Recipients with SCC (4 patients) and BCC (2 patients) had their lesions on the sun-exposed areas. One of them had multiple lesions of SCC, which involved about 10 sites [Figure - 3].

Allograft renal cell carcinoma, which is a very rare condition, was found in one of our patients, who developed the tumor three years after transplantation from a LURD. Graft nephrectomy was performed and the diagnosis was confirmed histopathologicaly [Figure - 4].

One patient in our series who developed signs of increased intracranial pressure seven years after transplantation had a brain tumor detectable by CT-scan. He was referred to the neurosurgery center and died there.

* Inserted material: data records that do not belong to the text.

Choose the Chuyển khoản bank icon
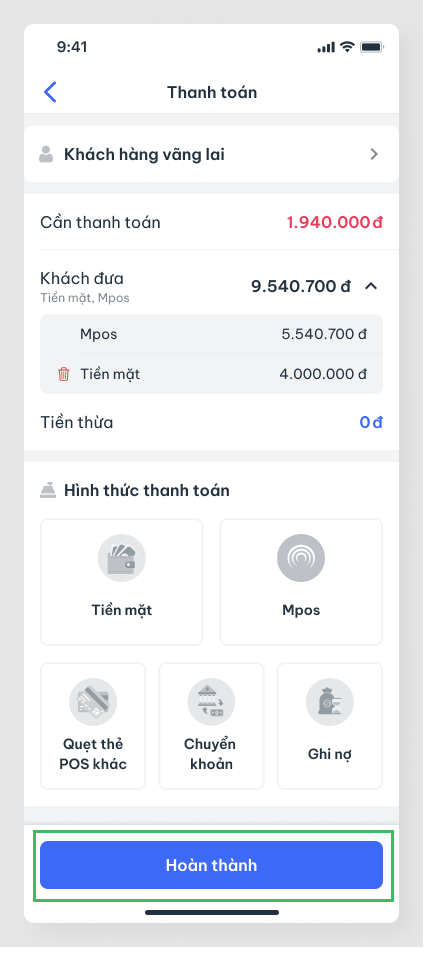The height and width of the screenshot is (953, 429). [211, 702]
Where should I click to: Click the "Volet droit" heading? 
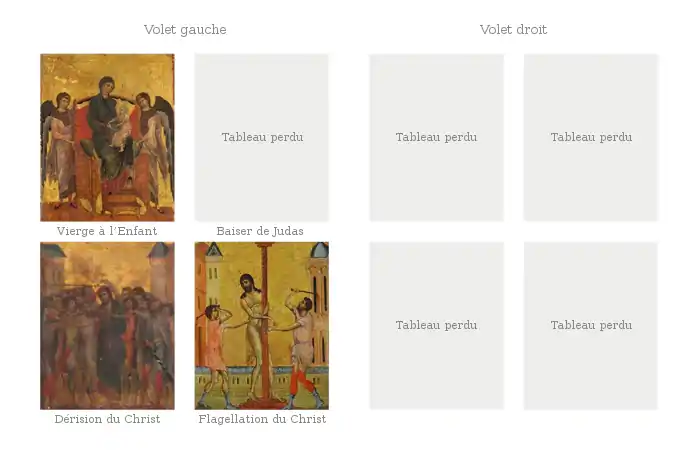tap(513, 30)
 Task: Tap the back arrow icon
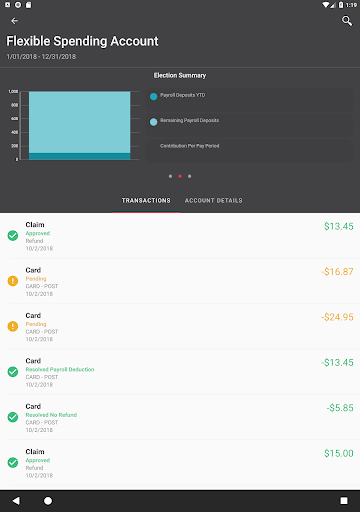pos(14,21)
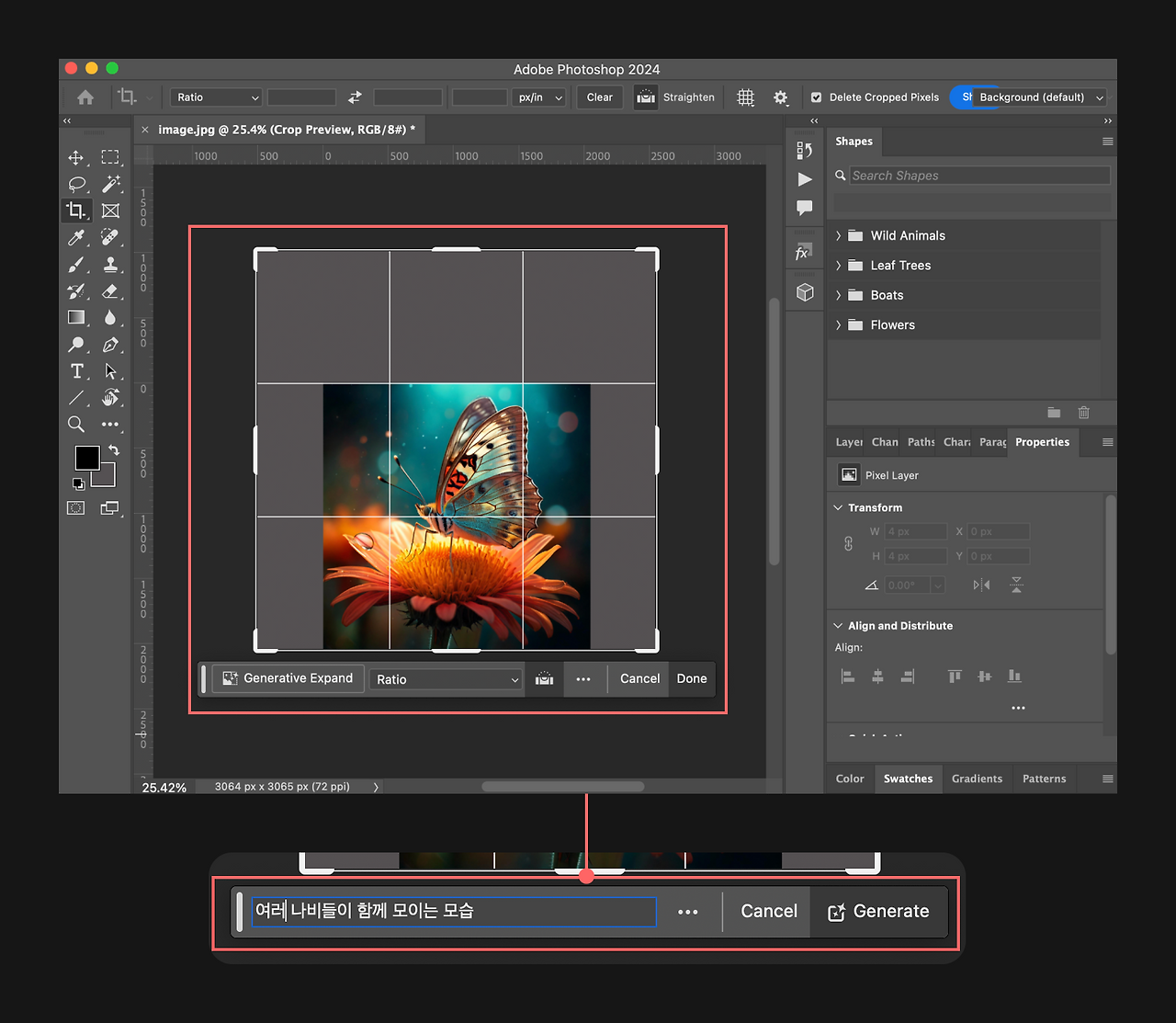Toggle Quick Mask mode icon
The height and width of the screenshot is (1023, 1176).
(76, 507)
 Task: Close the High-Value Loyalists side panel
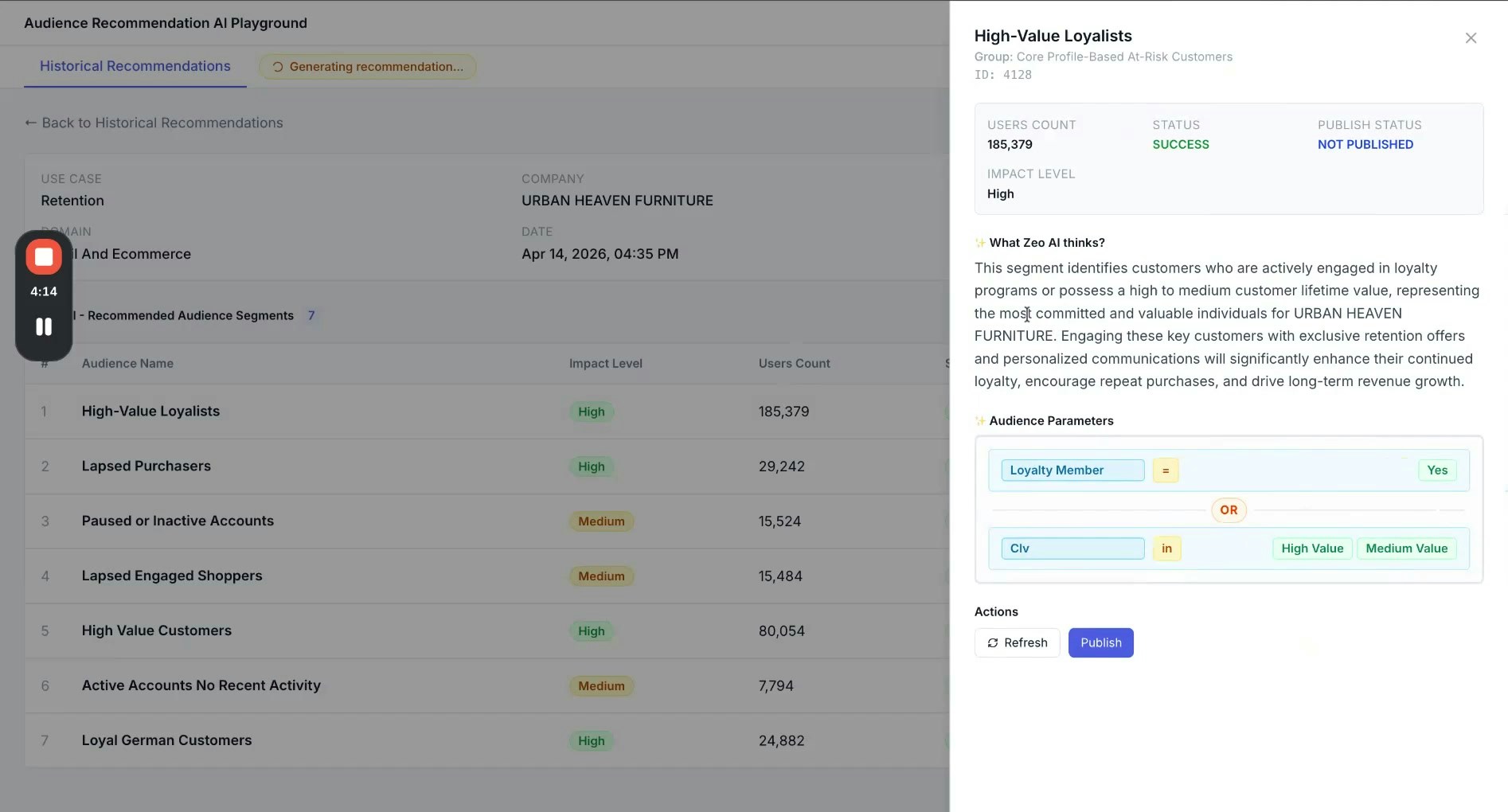pos(1471,38)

No histopathology was available in this patient.

   Discussion Top

Data from several large renal transplant programs show an overall incidence of cancer ranging from 4 -18%. In our study, the inci­dence was 5.9%, which is comparable to the literature.[10] The majority of malignancies reported are de novo neoplasms, although a very small number of tumors may be trans­planted accidentally from the donor.[4]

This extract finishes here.